I loved Bergner’s account of how sex therapist Marta Meana helps encourage individuation in her couples as a way of recharging sex. She is putting into practice the central thesis of Esther Perel’s book, Mating in Captivity, and a common belief among some sexologists: that familiarity and egalitarianism may make for a happy relationship but a lousy sex life. In order to maintain heat, partners in a relationship need to maintain and cultivate some separateness, some mystery—and some sense of distance. And I love even more that Meana admits that this intervention isn’t practically suited to many couples. I wonder how sex therapists will react to the more pessimistic spin on our work—especially those making their livings off “hot monogamy” books and workshops.
And I found Bergner’s account of the attempts to develop a pill for female desire both fascinating and thought provoking, much better in context than his Sunday Times Magazine article. It reminded me that the idea of a voracious, strong, lusty female sexuality is just as frightening to Americans now as it was when Kinsey first revealed it in the 1950s.

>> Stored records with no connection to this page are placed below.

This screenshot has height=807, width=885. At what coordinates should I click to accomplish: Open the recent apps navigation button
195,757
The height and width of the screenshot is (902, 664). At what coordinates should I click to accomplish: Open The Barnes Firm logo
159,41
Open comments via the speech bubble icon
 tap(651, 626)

And it made me wonder about what will happen in the long run with such a drug if it does come to pass. It will undoubtedly be, in part, a drug to cure the sexual boredom of monogamous marriage—but then again, so is Viagra at times. There are men who cannot sustain strong erections because they just aren’t aroused enough by their partners. Viagra and the other drugs of its kind have some expected but also some unexpected consequences—and ultimately, half the men who use them don’t follow through and use them again. What will be the unintended consequences of a drug for female desire?

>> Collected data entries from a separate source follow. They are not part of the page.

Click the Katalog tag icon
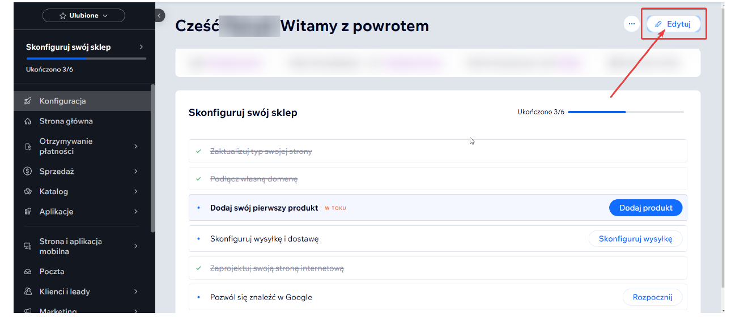The height and width of the screenshot is (317, 731). [x=27, y=192]
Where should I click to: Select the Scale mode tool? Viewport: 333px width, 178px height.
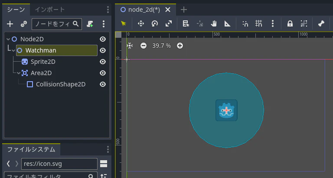[x=169, y=23]
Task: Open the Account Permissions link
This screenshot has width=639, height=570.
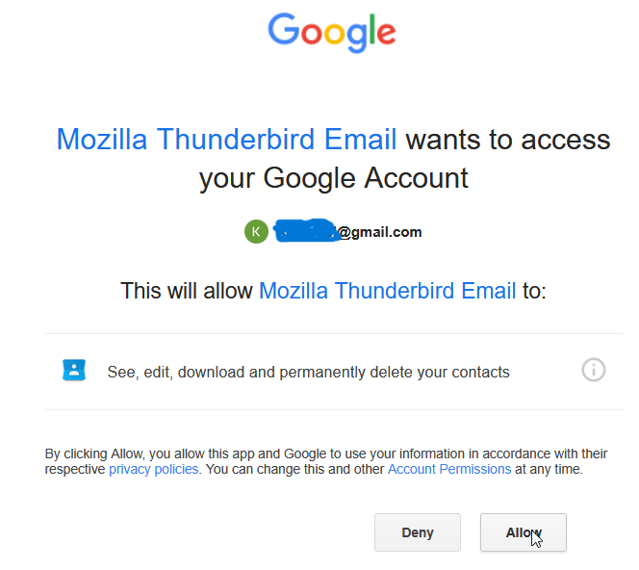Action: tap(448, 469)
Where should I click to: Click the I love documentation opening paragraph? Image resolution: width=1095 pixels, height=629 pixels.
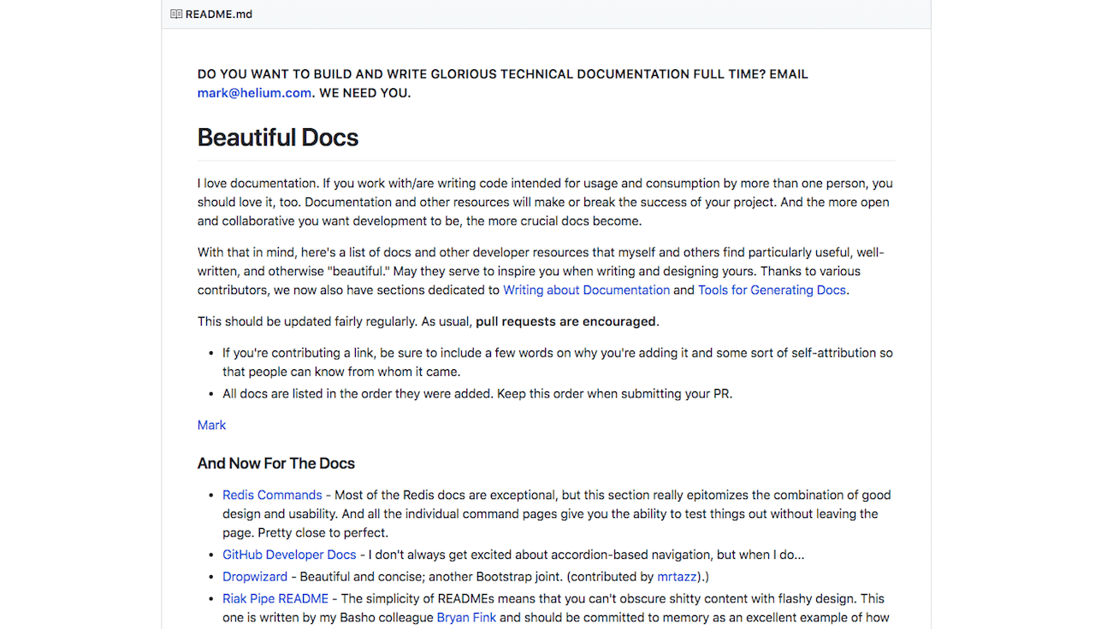(x=545, y=202)
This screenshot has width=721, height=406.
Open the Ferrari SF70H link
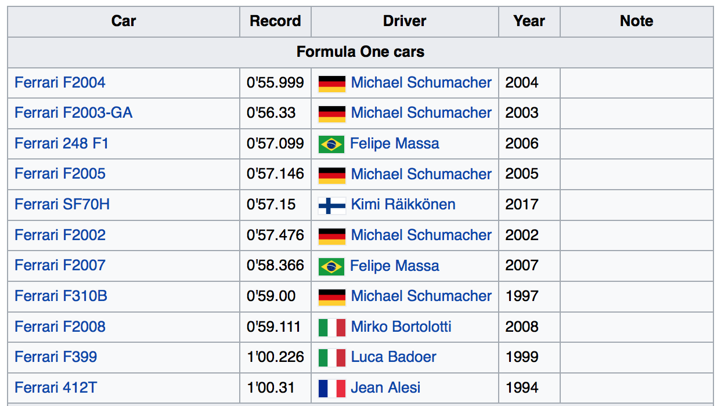coord(62,204)
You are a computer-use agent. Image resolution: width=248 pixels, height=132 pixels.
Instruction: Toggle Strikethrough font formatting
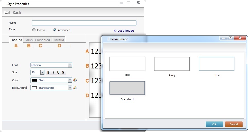click(x=63, y=73)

I hope that Bergner’s book will be taken seriously by feminists. Elaine Blair’s Times review accused him of “naivety” in not recognizing the “similarities” between MRI studies of women masturbating to orgasm and past misogynistic experimentation on women. I find this bizarre. I know the people doing those MRI studies and the women who volunteer are hardly coerced, nor are the experiments harmful in any way. And they significantly contribute to our understanding of the complexities of female sexuality. I’d like to see reviews by pro-sex feminists who can forgive Bergner his gender and recognize the subversiveness of his message.

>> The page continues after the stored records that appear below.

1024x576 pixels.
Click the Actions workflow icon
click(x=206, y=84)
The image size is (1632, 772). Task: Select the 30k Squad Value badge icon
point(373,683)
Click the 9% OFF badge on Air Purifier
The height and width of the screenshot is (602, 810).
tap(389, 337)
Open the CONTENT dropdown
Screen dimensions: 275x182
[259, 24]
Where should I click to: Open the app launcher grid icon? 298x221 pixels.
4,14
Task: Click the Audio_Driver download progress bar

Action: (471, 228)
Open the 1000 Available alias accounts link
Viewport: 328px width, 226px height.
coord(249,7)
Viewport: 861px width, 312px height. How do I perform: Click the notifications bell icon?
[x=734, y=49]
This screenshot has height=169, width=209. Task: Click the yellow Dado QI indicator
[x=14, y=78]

I had a few quibbles with some of Bergner’s interpretations of data, and there were some things I wish he had spent more time on, and some he omitted. But as both a sexologist and a feminist, Bergner’s book excited me, informed me, and made me think about sex and gender stereotypes, including my own. What more can you ask from a book?
I’m proud to have my name associated even peripherally with this well-written, provocative, and important book. I hope it starts some much-needed dialogue in sexology as well as influences a larger conversation about sexuality and gender.